Source extract:
....

NDVIFunc <- function(NIR, RED) { # NDVI Func
  NDVI <- (NIR - RED) / (NIR + RED) # BANDS
  return(NDVI)
}

EVIFunc <- function(NIR, RED, BLUE) { # EVI
 EVI <- 2.5*((NIR-RED)/((NIR+6)*(RED-7.5)*(BLUE+1)))
 return(EVI)
}

NDBIFunc <- function(SWIR, NIR){ # NDBI
  NDBI <- ((SWIR-NIR)/(SWIR+NIR))
}

plot_indicies <- function(NDVI, EVI, NDBI) {  # OVERVIEW PLOT
  par(mfrow=c(1,2))
  
  ndvi_plot <- NDVI %>%
  plot(.,col = rev(terrain.colors(10)), main = "Landsat Normalised Vegetation Difference Index")
  ndvi_hist <- NDVI %>%
  hist(., breaks = 40, main = "NDVI Histogram", xlim = c(-1,1))
  
  par(mfrow=c(1,2))
  veg <- NDVI %>%
  reclassify(., cbind(-Inf, 0.3:0.5, NA)) # Reclassifc to parks
  veg %>%
  plot(.,main = 'Possible Veg cover')
 
  veg_hist <- veg %>%
  hist(., breaks = 40, main = "Veg Histogram", xlim = c(-1,1))
    veg_plot <- veg %>%

  par(mfrow=c(1,2))

....

Recorded data:

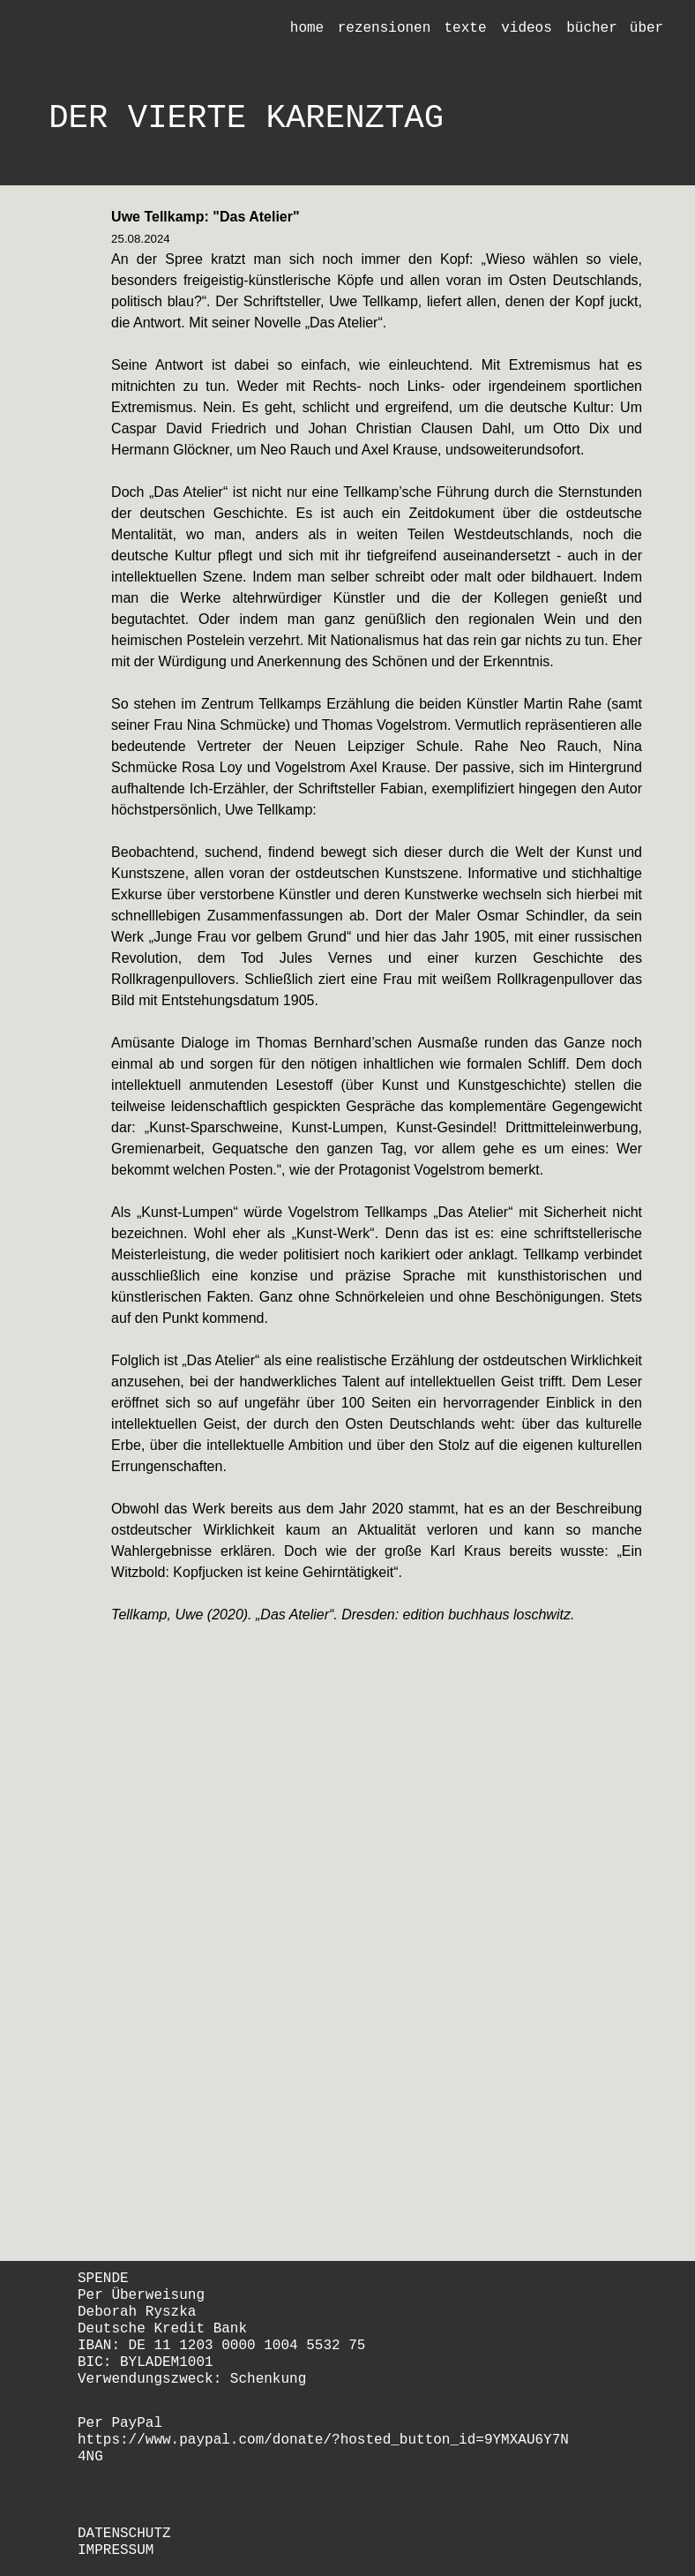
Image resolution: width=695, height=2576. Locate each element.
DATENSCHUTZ (124, 2534)
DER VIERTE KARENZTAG (246, 118)
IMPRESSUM (115, 2550)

....

Exercise set:
1. Using the R code, tell whether each statement is true, answering yes or no and quoting the deciding words: (a) the NDVI histogram is drawn with 40 breaks; (b) the vegetation plot is titled "Veg cover"; (c) the NDVI function takes three inputs.
2. Retype the part of the R code starting at "EVIFunc <- function(NIR, RED, BLUE)" and ending at "NDBI <- ((SWIR-NIR)/(SWIR+NIR))".
The lines have nothing to do with the R code.

Solutions to the problems:
1.
(a) Yes: "hist(., breaks = 40, main = "NDVI Histogram""
(b) No: "main = 'Possible Veg cover'"
(c) No: "NDVIFunc <- function(NIR, RED)"

2.
EVIFunc <- function(NIR, RED, BLUE) { # EVI
 EVI <- 2.5*((NIR-RED)/((NIR+6)*(RED-7.5)*(BLUE+1)))
 return(EVI)
}

NDBIFunc <- function(SWIR, NIR){ # NDBI
  NDBI <- ((SWIR-NIR)/(SWIR+NIR))